Situs Inversus Totalis: Challenges and Anatomical Considerations in Endoscopic Retrograde Cholangiopancreatography
Usman I Aujla, Ahmad Karim Malik, Abdullah Saeed, Kashif Rafi, Imran Ali Syed

TL;DR
This paper discusses the challenges of performing ERCP in a patient with reversed internal organs and how adjustments helped achieve successful treatment.
Contribution
The paper presents a novel case of ERCP in SIT with specific procedural adaptations for successful cannulation.
Findings
ERCP in SIT requires positional and scope adjustments to navigate reversed anatomy.
Successful biliary drainage was achieved using a prone position and 360-degree scope rotation.
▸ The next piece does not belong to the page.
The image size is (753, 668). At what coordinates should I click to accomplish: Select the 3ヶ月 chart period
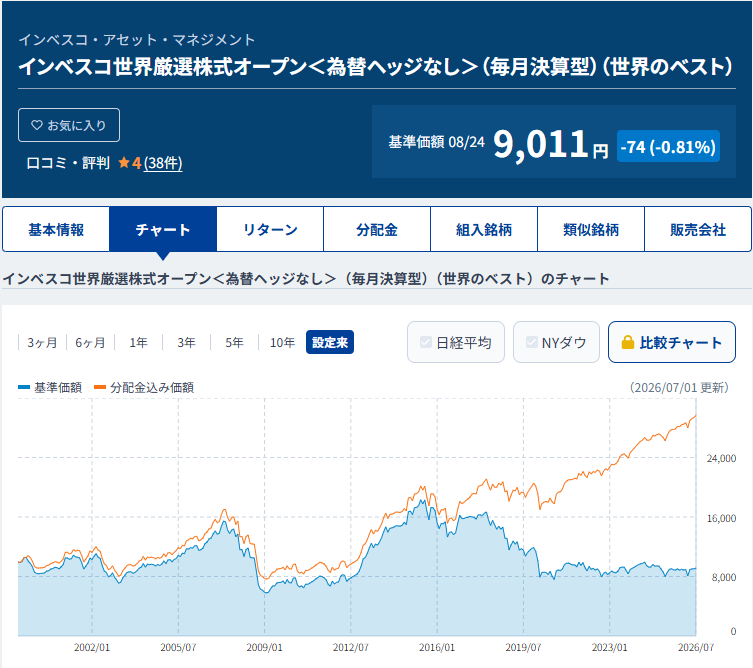42,342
Clinical improvement was observed, enabling subsequent surgical intervention.
Abstract
Situs inversus totalis (SIT) is a rare condition characterised by the reversed positioning of abdominal and thoracic viscera. The anomaly poses a significant anatomical challenge during routine endoscopic procedures, including endoscopic retrograde cholangiopancreatography (ERCP). Here, we present the case of a 51-year-old patient with SIT and obstructive jaundice due to a periampullary mass. Initial ERCP attempts at an external facility for biliary decompression were unsuccessful, prompting referral to our center. Multidisciplinary consensus recommended preoperative ERCP followed by a Whipple’s procedure. ERCP was performed with positional adjustments (prone position) of the patient and significant scope manipulation (stepwise 360-degree anticlockwise rotation) to navigate the reversed anatomy. Cannulation was achieved, and a plastic biliary stent was placed, resulting in effective…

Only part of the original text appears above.